(EXTRACTED TEXT):

____________________

Whether you can consider Seboldt Farms a hobby or a job depends on which Seboldt you're asking.
"I tell people I don't have time for a real job, and I really don't," says Diana Seboldt of Seboldt Farms, a registered Polled Hereford cattle operation in Ozark, Mo. She keeps the day-to-day aspects of the farm moving, while her husband, Tom, works as an corporate executive in the big city. "I always say it's a full-time job for me and a hobby for Tom."
Diana and Tom Seboldt grew up in the area and each have a farm background. Tom was raised on a 40-acre livestock operation and spent summers lifting hay bales.
"After we got married, we lived in town for a couple of years," says Tom, "but we really wanted to get back to the country. We eventually bought a couple acres and a house but it wasn't enough property for livestock. When we bought our current house 10 years ago, we decided to get back into cattle."
They bought cattle from a local sale barn, and about a year later decided to get into Herefords. "You never know what you're getting from a sale barn and we had some wild cows. Just one in the bunch will make the entire herd wild," says Tom. "We got out of crossbreeds and have focused on Polled Herefords for 7 years."
Cattle roam 16 acres where they live outside of Ozark, and they own another 81 acres in a neighboring town. Tom also uses 42 acres around his Mom's farm for hay and cattle.
"I raise cattle, but have to make sure I'm good at raising hay," says Tom. He hires out the job of round-baling the crop. "I haven't purchased any baling equipment, but would like to when I have more time. Baling equipment isn't cheap and it's tough to maintain. You've got to bale a lot of hay to justify it. I'm only putting up around 120 bales a year." For now, owning a baler is something on the list of equipment they'll purchase when he retires.
During the winter, they move all of their cattle to land around the house so the herd is easier to feed. "For several years, we went back and forth between feeding at my mom's with a tractor and here with a truck, but that was a lot of running around. I've got a bale buggy that I bought from S&H Farm Supply that I use to haul a bale out to the field when we're feeding at both places. We have fed for the past several years with our tractor and a bale unroller. That cuts down on wasted hay."
Farming From the Road
Tom is vice president of merchandising for O'Reilly Automotive, a retail auto parts chain that's headquartered in Springfield, Mo. His department procures the merchandise that gets sold in more than 3,600 company owned stores throughout the U.S.
He does a lot of traveling as part of his job, which takes him away from the farm and puts Diana firmly in charge. "She can operate any piece of equipment we have," he says. "The last time we bought a tractor, we looked at the price difference between one with a cab and without. We decided to pay the difference because she feeds the cattle most of the time. Even when I'm in town, she'll feed before I get home. It makes it nice that she can be in a cab during the cold months. And in the summer it feels nice to run that air conditioner."

____________________

(JOB): In the article about Seboldt Farms, how many acres do the cattle roam where the Seboldts live outside of Ozark?

(DATA EXTRACT):
____________________

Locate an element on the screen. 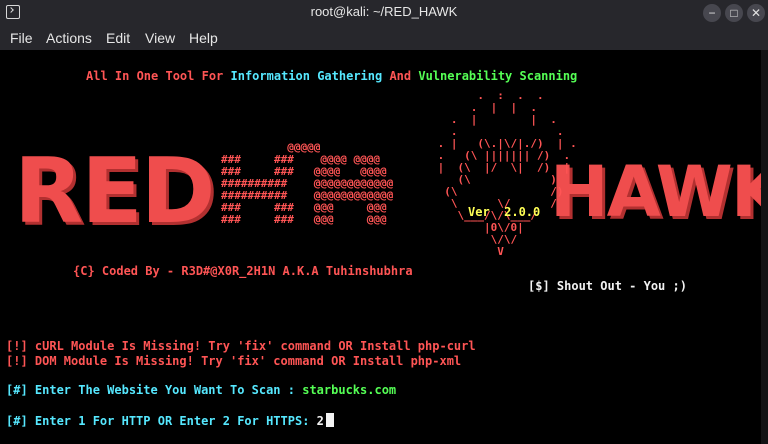 Image resolution: width=768 pixels, height=444 pixels. menu-actions: Actions is located at coordinates (69, 38).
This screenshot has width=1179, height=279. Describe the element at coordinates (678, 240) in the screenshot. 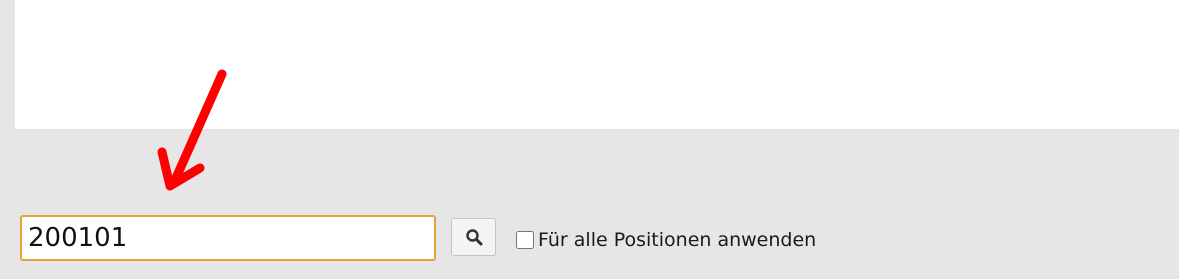

I see `apply-all-label: Für alle Positionen anwenden` at that location.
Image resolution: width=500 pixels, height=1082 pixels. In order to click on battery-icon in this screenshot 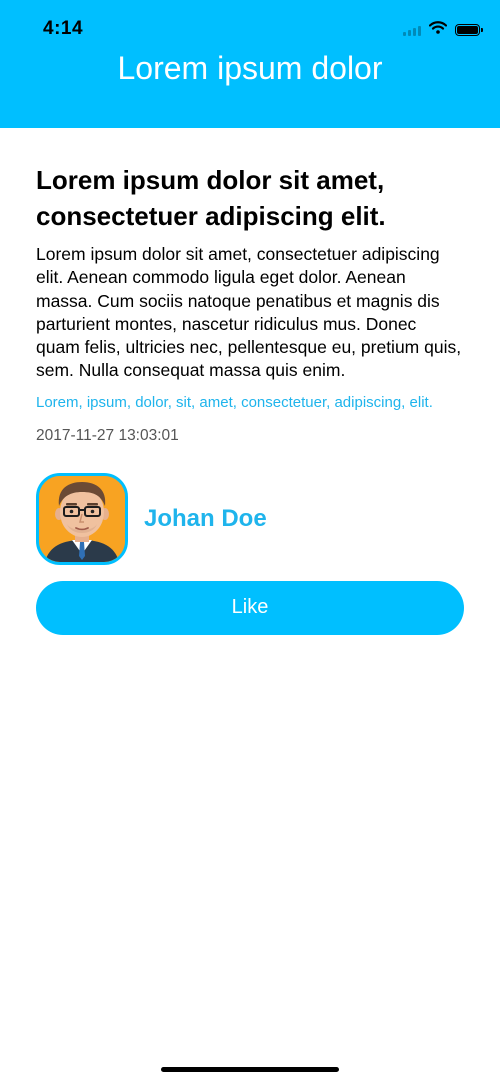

____________________

(EXERCISE ANSWER): 16 acres.